My sister, Elizabeth, read to me all the time when we were growing up.  When we were really young, she read picture books, like Norman The Doorman and Tell Me A Mitzi.  When we were older, she moved on to chapter books.  My favorites included the Mrs. Piggle Wiggle series or Judy Blume books.  Elizabeth read aloud with great speed and I loved listening to her voice while I played with toys or took a bath.  I never had any problems understanding her quick tempo, but my parents often wondered how I could possibly follow along.   I'm a pretty fast talker and my mother once suspected that my fast talking was a direct result of Elizabeth's fast reading.  Perhaps.   

 Elizabeth was still reading to me when I was in Junior High and she was in high school.  Elizabeth would sit at the kitchen table and read aloud while I made chocolate chip cookies or some other baked product.  That's how I was first introduced to J.D. Salinger.  She started with Catcher In The Rye and then worked her way through Franny & Zooey and The Nine Stories.  I absolutely loved it and I still can't read Zooey Glass' dialogue without hearing Elizabeth's voice and inflections.

A few nights ago, Josie and I arrived at the most stressful point in the book we were reading together:  Harry Potter and The Prisoner of Azakaban.  I love this third book in the Harry Potter series, 

(AND  HERE COMES A SPOILER, if you haven't read the books... but then again, if you haven't.  Good heavens.  It's been out for years.  What on earth have you been waiting for.) 

but the part when they follow Ron & the black dog into the Shrieking Shack and we find out that Ron's rat, Scabbers, has been Peter Petigrew this WHOLE TIME, and then Snape comes in.... well.  You can just rock me to sleep after reading all THAT.  The stress almost kills me.  

I usually read a chapter to Josie before bedtime, but that evening, the suspense was just too great.  I quit reading early and made a mental note to myself to have Gordy do the bedtime reading the following night.  But then Georgia came in - she'd been listening from the hallway - and asked if she could read the rest of the chapter to Josie.  I gladly handed over the book and left the scene.

I kept listening from the laundry room where I folded some towels.  Georgia reads quickly and she doesn't stumble over words or dialogue.  She doesn't have Elizabeth's voice but her reading style is pretty similar.  I found myself ditching the towels and moving back into the room to listen.

Josie was leaning against her bed, playing with a Barbie doll.  Georgia was flying through the pages, moving through the stressful parts and onto the happier conclusion.  I was sitting by the door, completely enthralled.

The whole experience took me back to 1985.  I'm so glad this family literary tradition continues.

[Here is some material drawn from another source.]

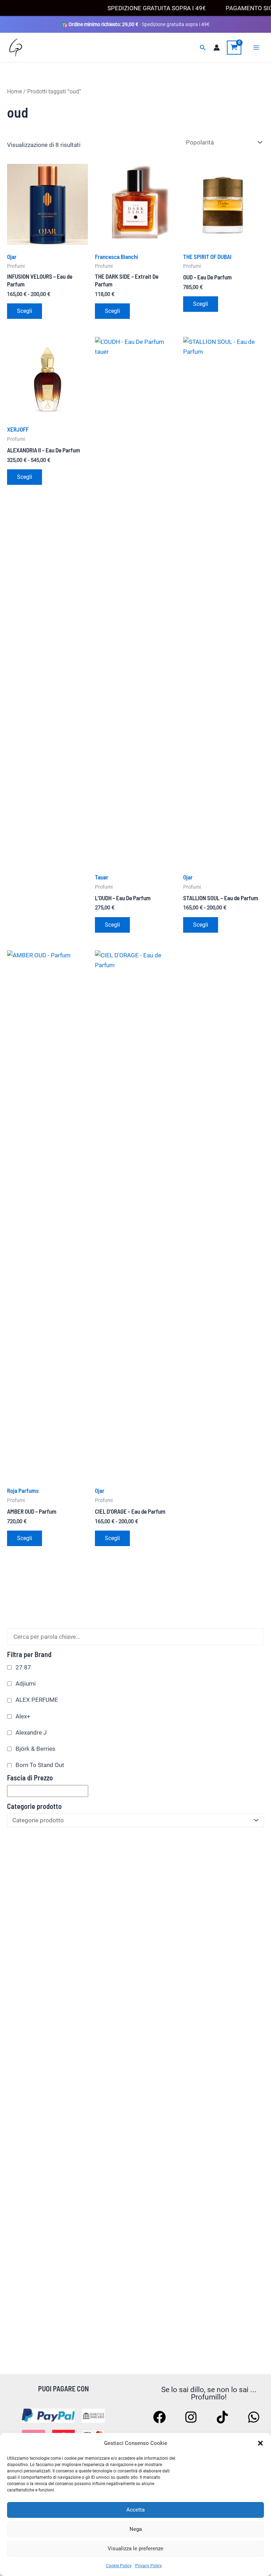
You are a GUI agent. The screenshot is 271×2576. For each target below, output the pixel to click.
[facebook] (160, 2417)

Shelley Dade @ Yall Twins said...

It's a great tradition indeed! I'm always amazed with the power a book holds. Whether it's teaching an important life lesson through pages filled with wizardry or showing readers how people deal with certain circumstances via a memoir, there's always something great to learn. The fact that it can be shared in the manner of a read-aloud to get your children to bond reinforces my amazement. Thanks for sharing, Martha!

Martha said...

You are so welcome - and so very true! Thanks for stopping by and for leaving a comment, Shelley!